Hybrid jobs

OpenMP + MPI
MPI4Py + NumPy threads

Hybrid jobs are those which involve running multiple tasks, each of which make use of multiple CPUs via threading. This will usually be MPI C/C++ or Fortran code with threading implemented using OpenMP pragmas/directives.

Multithreaded jobs are less common in a Python context due to the Global Interpreter Lock (GIL) which prevents multiple python threads in a task from executing concurrently. In some cases though use of multiple threads in Python can be beneficial if execution time is dominated by time spent in Python packages which release the GIL, such as NumPy. An example is given below.

OpenMP + MPI

A trivial example of a hybrid OpenMPI+MPI code is given below.

An example OpenMP+MPI program in C.

An trivial example of a hello world hybrid code.

hybrid_hello.c

#include <stdio.h>
#include <stdio.h>
#include <stdlib.h>
#include "mpi.h"
#include "omp.h"

int main(int argc, char* argv[]) {

  int my_rank, nthreads, tid;

  /* Set a level of required threading support */
  int required = MPI_THREAD_FUNNELED, provided;

  /* Initialise MPI and see if we can get that support*/
  MPI_Init_thread(&argc, &argv, required, &provided);

  /* Get the rank of the current process */
  MPI_Comm_rank ( MPI_COMM_WORLD, &my_rank );

  /* See what we've got and ignore at your peril */
  if ( required != provided ) {
    if (my_rank==0) printf("Sorry - required thread support not available\n");
    MPI_Barrier(MPI_COMM_WORLD);
    MPI_Finalize();
    exit(EXIT_FAILURE);
  }

  /* Begin OpenMP parallel region */
#pragma omp parallel default(shared) private(tid,nthreads)

**WORK TASK A:** Can you edit the records from the line containing "Describe the element" through the end of the records, replacing "coordinates" with "position" and keeping everything else the same? Leave out the pictures.

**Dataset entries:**
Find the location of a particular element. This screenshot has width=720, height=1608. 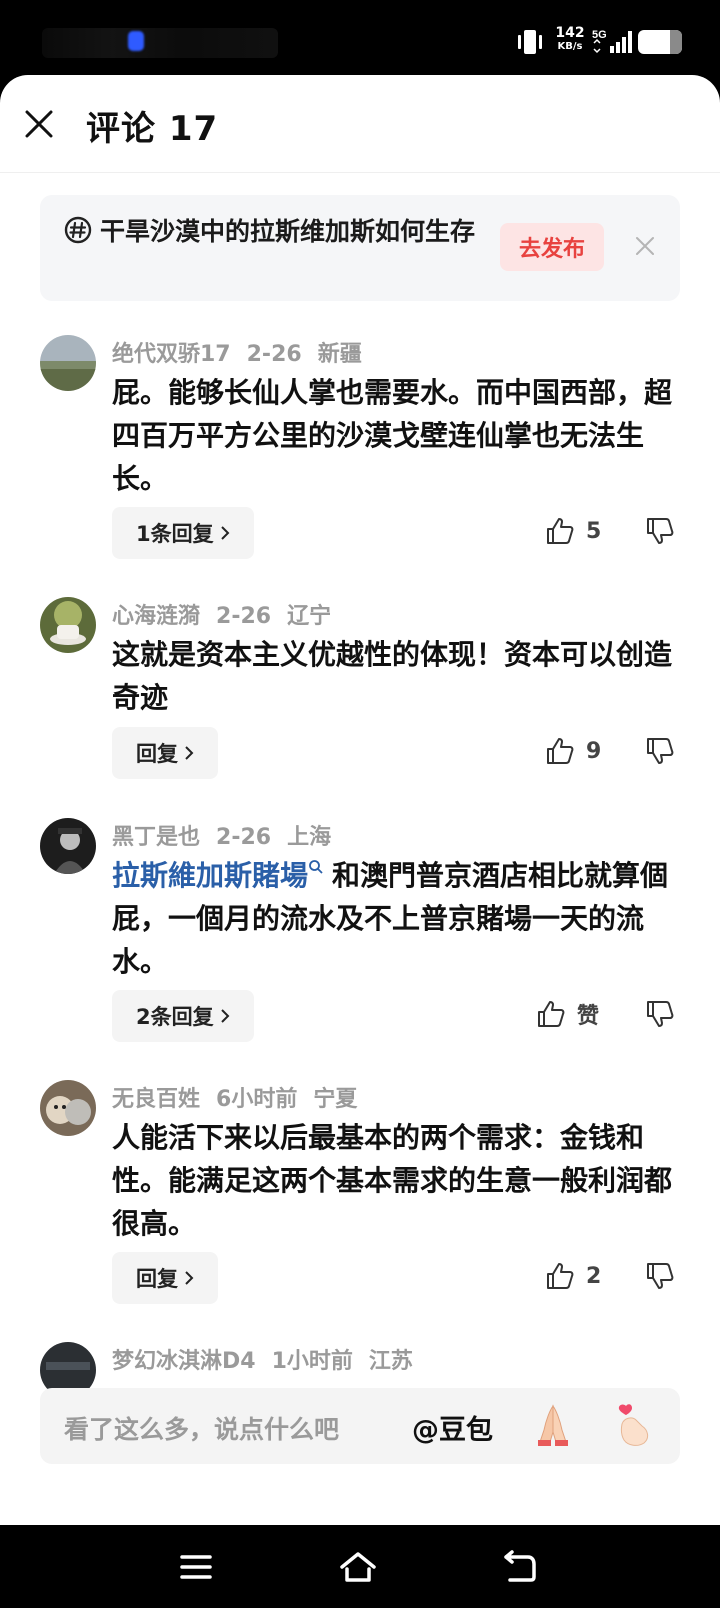

like-button: 5 is located at coordinates (572, 531).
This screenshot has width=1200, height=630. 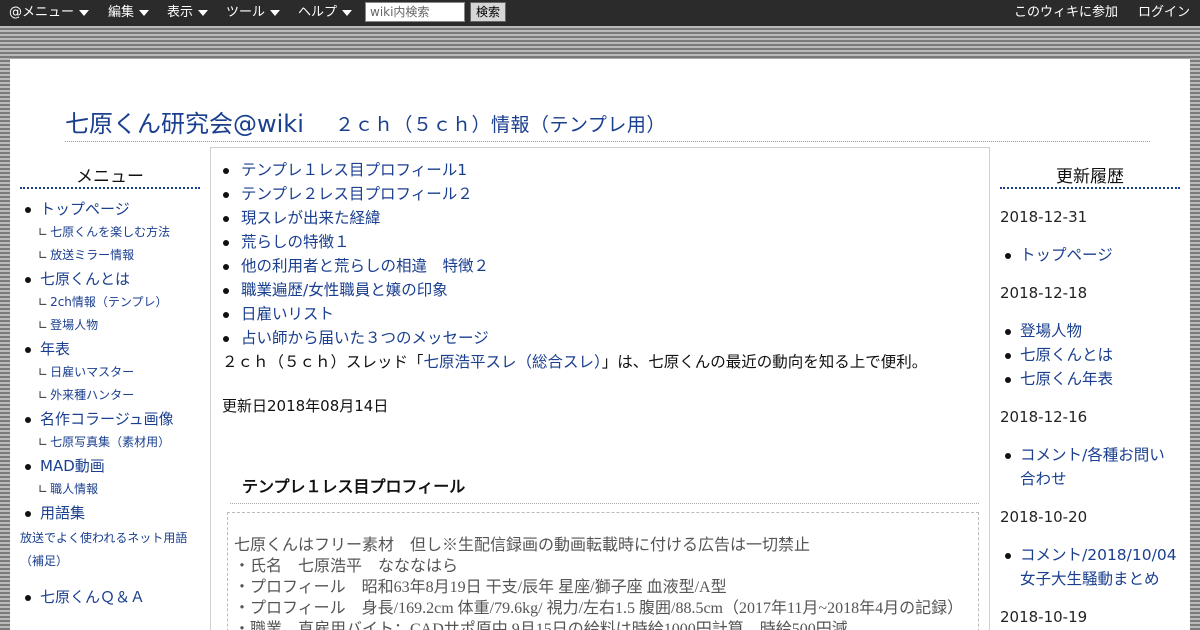 I want to click on sidebar-sublink: 放送ミラー情報, so click(x=92, y=255).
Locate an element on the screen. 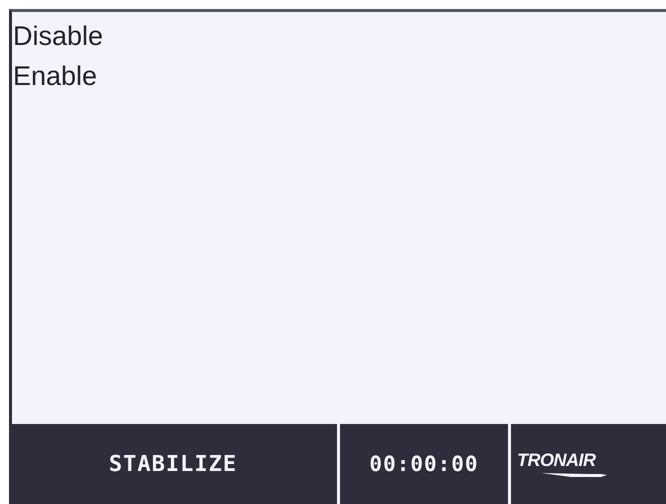 This screenshot has width=666, height=504. menu-item: Enable is located at coordinates (56, 76).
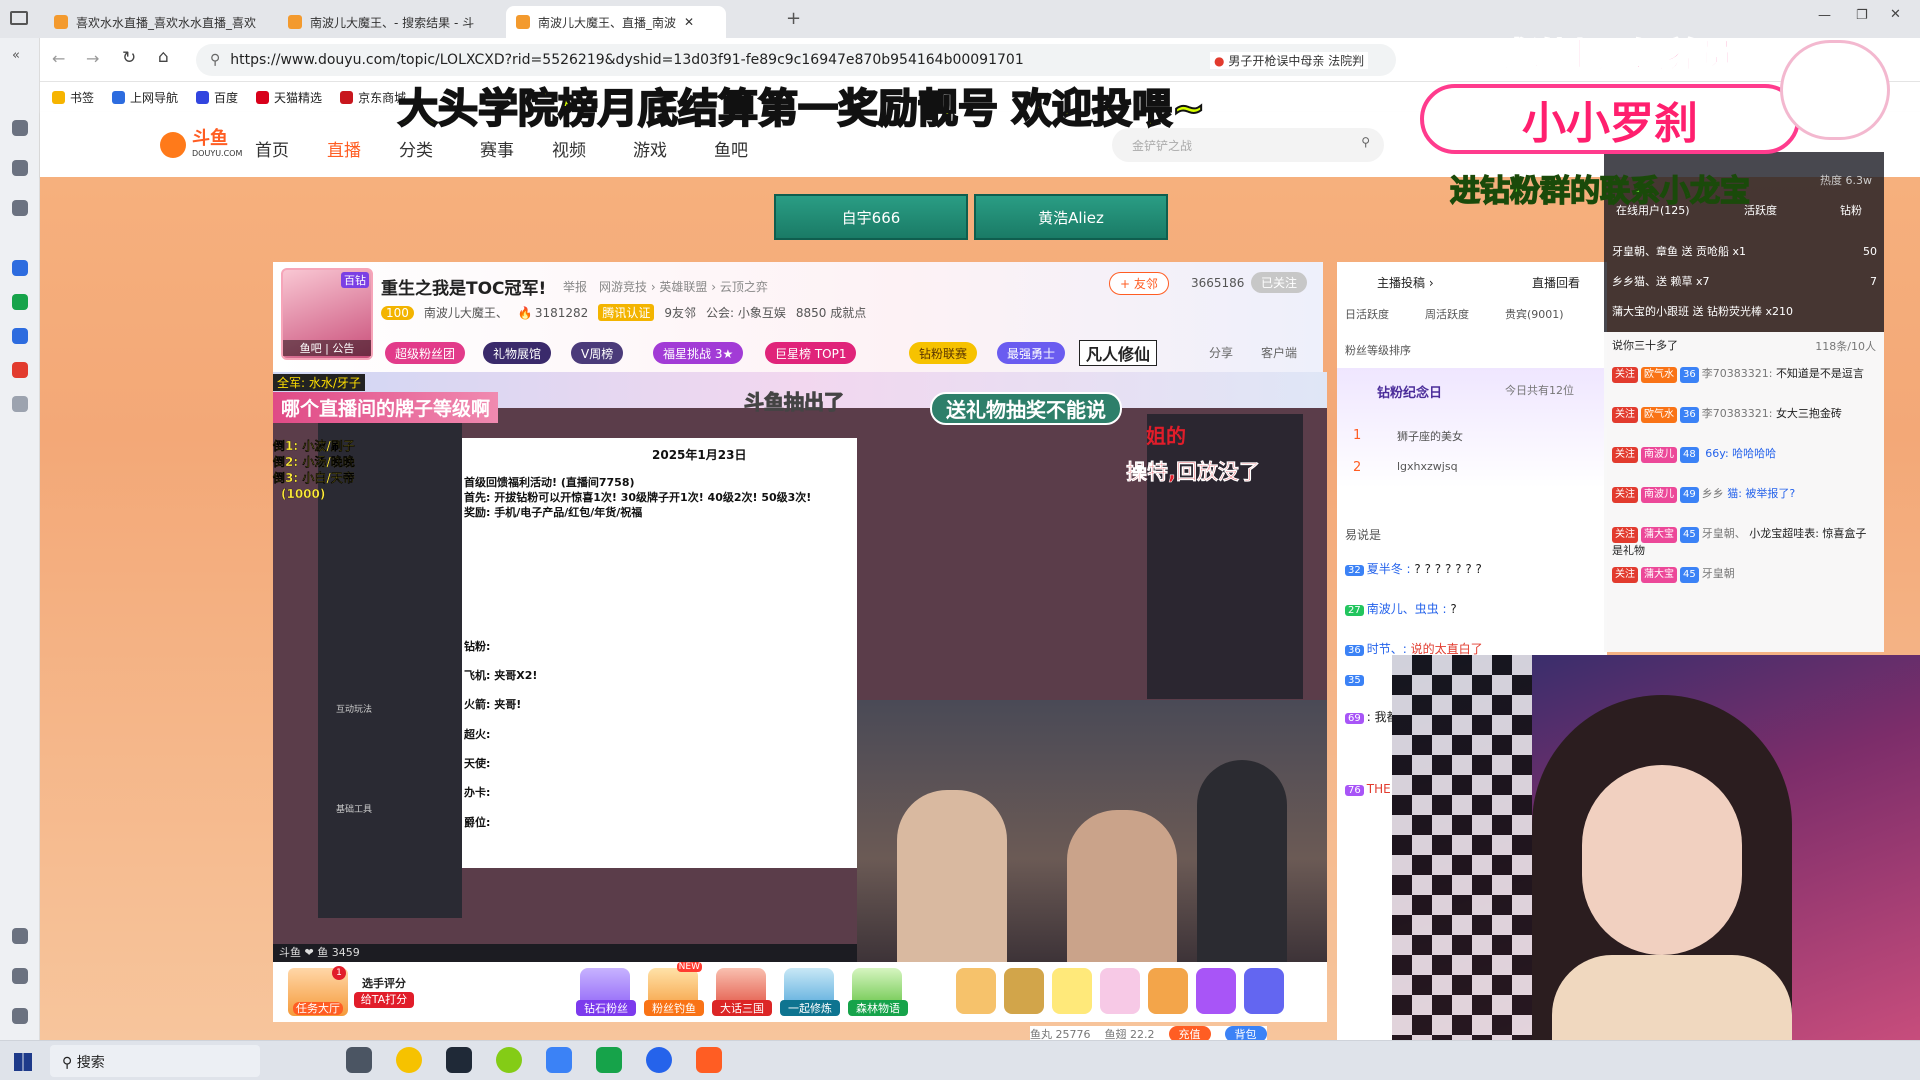 Image resolution: width=1920 pixels, height=1080 pixels. What do you see at coordinates (20, 1016) in the screenshot?
I see `pin-icon` at bounding box center [20, 1016].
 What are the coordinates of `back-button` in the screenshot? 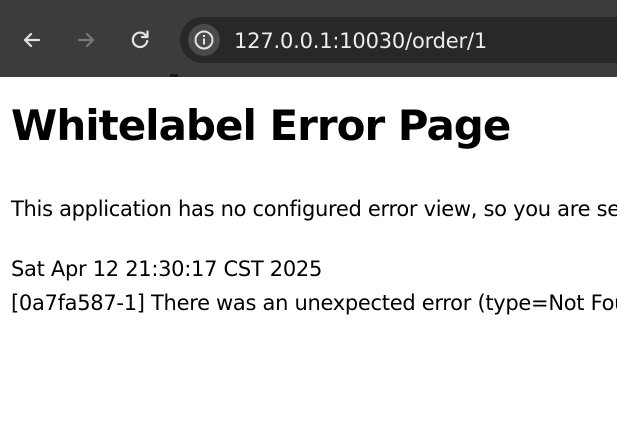 It's located at (32, 40).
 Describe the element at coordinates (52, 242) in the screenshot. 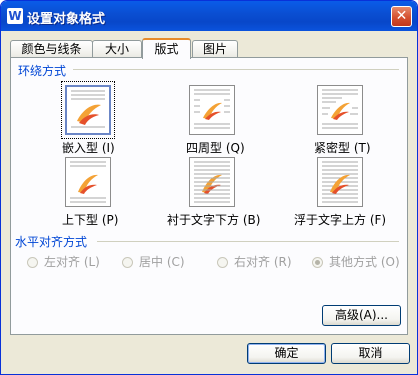

I see `horizontal-alignment-title: 水平对齐方式` at that location.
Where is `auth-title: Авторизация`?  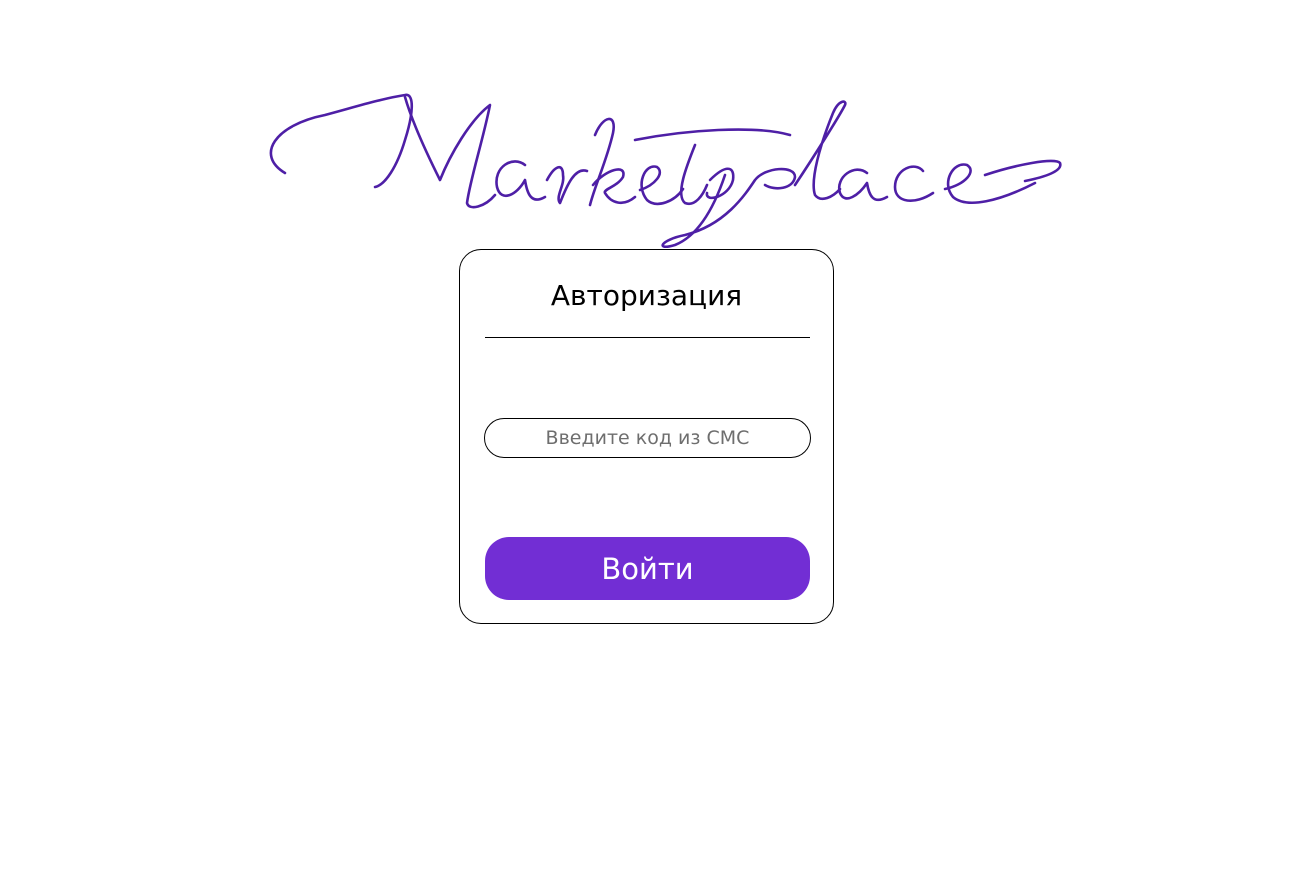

**WORK TASK B:** Will you repeat the hybrid jobs page word for word, starting at "Multithreaded jobs are" and stopping after "code is given below."?

**FINAL ANSWER A:**
 Describe the element at position (52, 242) in the screenshot. 

I see `horizontal-alignment-title: 水平对齐方式` at that location.
Where is `auth-title: Авторизация`?  

**FINAL ANSWER B:**
Multithreaded jobs are less common in a Python context due to the Global Interpreter Lock (GIL) which prevents multiple python threads in a task from executing concurrently. In some cases though use of multiple threads in Python can be beneficial if execution time is dominated by time spent in Python packages which release the GIL, such as NumPy. An example is given below.

OpenMP + MPI

A trivial example of a hybrid OpenMPI+MPI code is given below.